A numerous physiological and technical abilities has been attribuited to influence optimal pacing strategy in high-level athletes [4, 16]. In the present study, VO2max was not different between the groups and could not explain the differences in performance or the best pacing strategy. Another determinant of sprint skiing performance, at least within a heterogeneous group of skiers (sprint and distance), is maximal speed [29]. In 800-m runners, Bellinger, Derave, Lievens, Kennedy, Arnold, Rice and Minahan [4] showed that pacing was related to the runners maximal speed. More specifically, the runners with the fastest maximal speed had the fastest 800-m time when the pacing behavior was self-selected (hence, a typical fast start strategy) but was not evident when the pacing was set to a slower start pace. The authors therefore emphasise that 800-m runners with a high maximal speed are best suited to successfully adopt a positive pacing strategy. In the present study, the subjective ranking from the coaches indicates that the High performers had higher maximal speed compared to the Low performers. Although such subjective rankings should be taken with caution, we propose that speed qualities could explain some of the variations in types of “optimal” pacing in sprint skiing for junior female skiers. However, this should be confirmed in future studies that include objective measures of maximal speed.

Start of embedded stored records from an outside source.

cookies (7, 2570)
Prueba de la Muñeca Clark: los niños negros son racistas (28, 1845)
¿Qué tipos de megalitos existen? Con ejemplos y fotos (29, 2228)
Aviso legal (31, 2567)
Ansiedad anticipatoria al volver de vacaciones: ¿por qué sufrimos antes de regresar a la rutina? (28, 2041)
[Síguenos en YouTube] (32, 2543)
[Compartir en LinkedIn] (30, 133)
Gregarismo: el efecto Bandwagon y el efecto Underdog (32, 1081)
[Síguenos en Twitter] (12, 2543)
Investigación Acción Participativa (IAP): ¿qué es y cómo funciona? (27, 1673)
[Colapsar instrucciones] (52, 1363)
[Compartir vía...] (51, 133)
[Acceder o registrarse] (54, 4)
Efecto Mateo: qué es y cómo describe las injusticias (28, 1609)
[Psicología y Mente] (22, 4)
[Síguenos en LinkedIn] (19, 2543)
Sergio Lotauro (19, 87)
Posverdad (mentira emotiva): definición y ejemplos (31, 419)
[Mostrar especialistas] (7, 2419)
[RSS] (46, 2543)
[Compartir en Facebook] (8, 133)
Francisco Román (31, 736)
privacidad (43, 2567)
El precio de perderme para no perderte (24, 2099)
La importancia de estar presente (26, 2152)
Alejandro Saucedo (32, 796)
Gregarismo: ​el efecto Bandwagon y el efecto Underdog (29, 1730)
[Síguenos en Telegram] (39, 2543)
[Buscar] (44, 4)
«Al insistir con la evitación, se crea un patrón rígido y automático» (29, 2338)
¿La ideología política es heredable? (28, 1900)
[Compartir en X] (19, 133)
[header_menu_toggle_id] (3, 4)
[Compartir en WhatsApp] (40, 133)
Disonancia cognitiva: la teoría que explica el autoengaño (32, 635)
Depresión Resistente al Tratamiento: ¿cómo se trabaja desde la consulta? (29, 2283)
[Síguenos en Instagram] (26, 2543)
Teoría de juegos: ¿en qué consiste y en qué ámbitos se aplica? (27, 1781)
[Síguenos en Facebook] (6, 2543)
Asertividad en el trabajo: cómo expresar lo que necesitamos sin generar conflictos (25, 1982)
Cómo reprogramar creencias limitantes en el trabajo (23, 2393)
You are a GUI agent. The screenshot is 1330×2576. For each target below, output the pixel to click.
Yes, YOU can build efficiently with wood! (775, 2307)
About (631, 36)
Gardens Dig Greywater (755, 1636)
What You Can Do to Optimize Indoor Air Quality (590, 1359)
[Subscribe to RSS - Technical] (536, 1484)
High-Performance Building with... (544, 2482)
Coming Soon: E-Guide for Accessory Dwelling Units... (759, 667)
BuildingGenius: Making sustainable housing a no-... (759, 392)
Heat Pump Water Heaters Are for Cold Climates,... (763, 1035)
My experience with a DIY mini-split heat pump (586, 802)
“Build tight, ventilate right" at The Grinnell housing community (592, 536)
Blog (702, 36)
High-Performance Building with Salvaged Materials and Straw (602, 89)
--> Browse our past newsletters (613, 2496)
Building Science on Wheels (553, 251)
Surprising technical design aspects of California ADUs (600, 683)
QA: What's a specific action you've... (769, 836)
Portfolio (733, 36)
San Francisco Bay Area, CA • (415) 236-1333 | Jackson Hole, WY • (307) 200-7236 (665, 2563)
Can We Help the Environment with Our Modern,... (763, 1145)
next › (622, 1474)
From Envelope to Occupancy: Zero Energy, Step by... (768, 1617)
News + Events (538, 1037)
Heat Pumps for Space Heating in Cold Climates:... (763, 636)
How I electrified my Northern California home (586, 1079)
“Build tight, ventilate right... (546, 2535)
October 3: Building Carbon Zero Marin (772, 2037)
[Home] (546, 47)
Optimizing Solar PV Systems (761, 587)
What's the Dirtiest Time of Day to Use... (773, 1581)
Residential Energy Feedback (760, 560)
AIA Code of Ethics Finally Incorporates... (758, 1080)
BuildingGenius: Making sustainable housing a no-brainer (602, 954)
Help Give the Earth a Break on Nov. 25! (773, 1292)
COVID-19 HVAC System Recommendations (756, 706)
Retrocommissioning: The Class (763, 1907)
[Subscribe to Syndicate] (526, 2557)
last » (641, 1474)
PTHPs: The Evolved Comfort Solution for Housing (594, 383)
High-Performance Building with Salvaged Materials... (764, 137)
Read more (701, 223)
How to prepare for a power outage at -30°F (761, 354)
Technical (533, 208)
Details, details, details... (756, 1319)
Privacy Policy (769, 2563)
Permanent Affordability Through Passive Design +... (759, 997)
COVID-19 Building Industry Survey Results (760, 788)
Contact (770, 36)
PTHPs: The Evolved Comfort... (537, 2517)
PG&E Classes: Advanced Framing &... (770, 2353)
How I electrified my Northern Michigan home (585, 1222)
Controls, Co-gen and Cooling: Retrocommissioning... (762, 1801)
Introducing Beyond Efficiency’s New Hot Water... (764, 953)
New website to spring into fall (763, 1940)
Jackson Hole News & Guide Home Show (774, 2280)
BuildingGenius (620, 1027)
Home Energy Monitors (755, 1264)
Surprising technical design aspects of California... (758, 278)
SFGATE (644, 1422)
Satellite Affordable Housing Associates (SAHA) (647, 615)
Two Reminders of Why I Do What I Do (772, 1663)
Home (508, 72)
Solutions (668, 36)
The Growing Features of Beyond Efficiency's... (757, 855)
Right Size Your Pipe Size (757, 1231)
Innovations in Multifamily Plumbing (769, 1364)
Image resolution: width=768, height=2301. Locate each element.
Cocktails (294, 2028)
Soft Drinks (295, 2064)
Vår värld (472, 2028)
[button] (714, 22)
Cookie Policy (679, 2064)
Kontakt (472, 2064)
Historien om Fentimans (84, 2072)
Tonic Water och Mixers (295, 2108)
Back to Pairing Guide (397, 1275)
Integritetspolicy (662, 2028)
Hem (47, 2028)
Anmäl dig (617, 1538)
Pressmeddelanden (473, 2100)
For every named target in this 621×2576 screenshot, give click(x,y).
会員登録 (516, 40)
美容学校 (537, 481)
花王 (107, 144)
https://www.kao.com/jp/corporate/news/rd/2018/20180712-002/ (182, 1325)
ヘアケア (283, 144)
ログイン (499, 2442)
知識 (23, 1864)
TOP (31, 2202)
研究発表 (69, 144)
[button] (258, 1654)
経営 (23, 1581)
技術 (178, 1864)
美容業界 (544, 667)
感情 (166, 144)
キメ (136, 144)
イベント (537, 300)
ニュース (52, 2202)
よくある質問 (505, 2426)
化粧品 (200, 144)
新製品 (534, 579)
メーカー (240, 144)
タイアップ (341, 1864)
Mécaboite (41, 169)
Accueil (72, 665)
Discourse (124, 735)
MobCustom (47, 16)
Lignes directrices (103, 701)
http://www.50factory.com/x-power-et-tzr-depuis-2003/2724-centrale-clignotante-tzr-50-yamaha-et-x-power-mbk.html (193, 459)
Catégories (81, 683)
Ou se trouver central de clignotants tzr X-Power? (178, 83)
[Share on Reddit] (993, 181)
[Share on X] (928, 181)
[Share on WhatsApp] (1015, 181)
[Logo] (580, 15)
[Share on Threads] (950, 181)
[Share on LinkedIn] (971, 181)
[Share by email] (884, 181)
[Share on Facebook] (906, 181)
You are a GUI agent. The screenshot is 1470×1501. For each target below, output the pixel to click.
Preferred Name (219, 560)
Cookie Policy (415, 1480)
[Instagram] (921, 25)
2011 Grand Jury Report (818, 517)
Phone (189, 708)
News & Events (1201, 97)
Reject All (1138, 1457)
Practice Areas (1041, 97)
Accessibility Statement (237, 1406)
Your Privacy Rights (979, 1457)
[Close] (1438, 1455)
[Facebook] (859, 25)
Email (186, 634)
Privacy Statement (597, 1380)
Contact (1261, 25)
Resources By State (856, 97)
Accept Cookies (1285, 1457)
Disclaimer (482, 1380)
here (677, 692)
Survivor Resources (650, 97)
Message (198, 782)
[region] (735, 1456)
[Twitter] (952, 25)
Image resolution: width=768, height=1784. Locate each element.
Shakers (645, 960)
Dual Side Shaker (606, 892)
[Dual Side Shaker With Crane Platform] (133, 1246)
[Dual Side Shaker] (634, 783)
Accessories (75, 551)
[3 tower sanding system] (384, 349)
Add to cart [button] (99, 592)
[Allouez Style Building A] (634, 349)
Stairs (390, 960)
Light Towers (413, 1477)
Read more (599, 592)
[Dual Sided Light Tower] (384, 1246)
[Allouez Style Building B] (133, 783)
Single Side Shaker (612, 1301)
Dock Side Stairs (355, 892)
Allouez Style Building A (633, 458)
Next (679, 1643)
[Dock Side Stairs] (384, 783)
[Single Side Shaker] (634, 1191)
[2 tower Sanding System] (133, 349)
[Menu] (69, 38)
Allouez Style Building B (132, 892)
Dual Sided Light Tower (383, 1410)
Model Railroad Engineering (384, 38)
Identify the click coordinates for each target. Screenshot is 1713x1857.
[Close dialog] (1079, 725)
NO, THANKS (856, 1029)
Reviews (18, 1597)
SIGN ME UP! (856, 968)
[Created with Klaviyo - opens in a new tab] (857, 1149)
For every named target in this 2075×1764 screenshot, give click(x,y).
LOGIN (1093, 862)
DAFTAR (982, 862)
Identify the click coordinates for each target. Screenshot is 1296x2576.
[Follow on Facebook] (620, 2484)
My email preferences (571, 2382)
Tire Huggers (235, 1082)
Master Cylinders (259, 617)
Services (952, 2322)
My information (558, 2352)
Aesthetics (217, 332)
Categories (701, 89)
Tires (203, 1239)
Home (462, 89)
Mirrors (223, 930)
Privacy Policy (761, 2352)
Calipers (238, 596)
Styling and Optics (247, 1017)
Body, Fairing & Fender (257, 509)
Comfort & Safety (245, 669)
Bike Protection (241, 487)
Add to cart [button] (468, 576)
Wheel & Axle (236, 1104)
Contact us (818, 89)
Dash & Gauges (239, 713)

Gross efficiency was not established, but from a theoretical perspective it could explain some of the variations between groups. It has been demonstrated that gross efficiency is negatively affected by high-intensity work and that the recovery of gross efficiency after such work is relatively slow [3, 12, 22]. Moreover, fatigue clearly affects the skier’s technique [23, 32], and from a practical point of view high level skiers might be able to maintain their movement pattern better during a state of fatigue than low level skiers. Taken in consideration the differences in the ranking of maximal speed, the High performers in the present study may have a higher “speed reserve” (speed in time-trial relative to the maximal speed) during the first part of the TT. Thus, it could be suggested that the High performers might maintain gross efficiency better after a fast start (but at similar relative intensity) compared to the Low performers, and thereby better maintain skiing speed during the final part of the race. However, to our knowledge, these mechanisms have rarely been investigated, and should therefore be followed up in future studies.

Practical Application

In intermittent endurance sports such as cross-country skiing it is practically difficult to use objective external (e.g. speed) or internal markers (e.g. heart rate) to continuously evaluate and adjust exercise intensity. We recently demonstrated that the simple, but applied, rating of perceived exertion (RPE) with calculations of RPE “Hazard Score (HS)” (e.g., product of the momentary RPE and the fraction of distance remaining) and accumulated RPE during the time-trial (“Summated RPE”) [5, 8] combined with split times, could provide meaningful data regarding skiers´ pacing strategies [20]. Such information is likely of even greater importance when multiple races are held on the same day, such as sprint skiing. An important aspect of sprint skiing performance is the ability to maintain performance over four heats with recovery periods of ~ 60–40–20 min. Independent of performance level, the FS strategy induced a higher RPE/RPE Hazard score at 400-m, with no differences at 1400-m and finish. Thus, this implies a higher risk of premature fatigue than with a CS, but with potentially greater gain for faster skiers who’s overall performance appears to benefit from a “fast start” strategy.

Conclusion

Pacing strategy during time-trial sprint skiing for female juniors seems dependent of the performance level. However, for all skiers, a fast start strategy was associated with higher summated RPE, and thus, higher discomfort during the time-trial.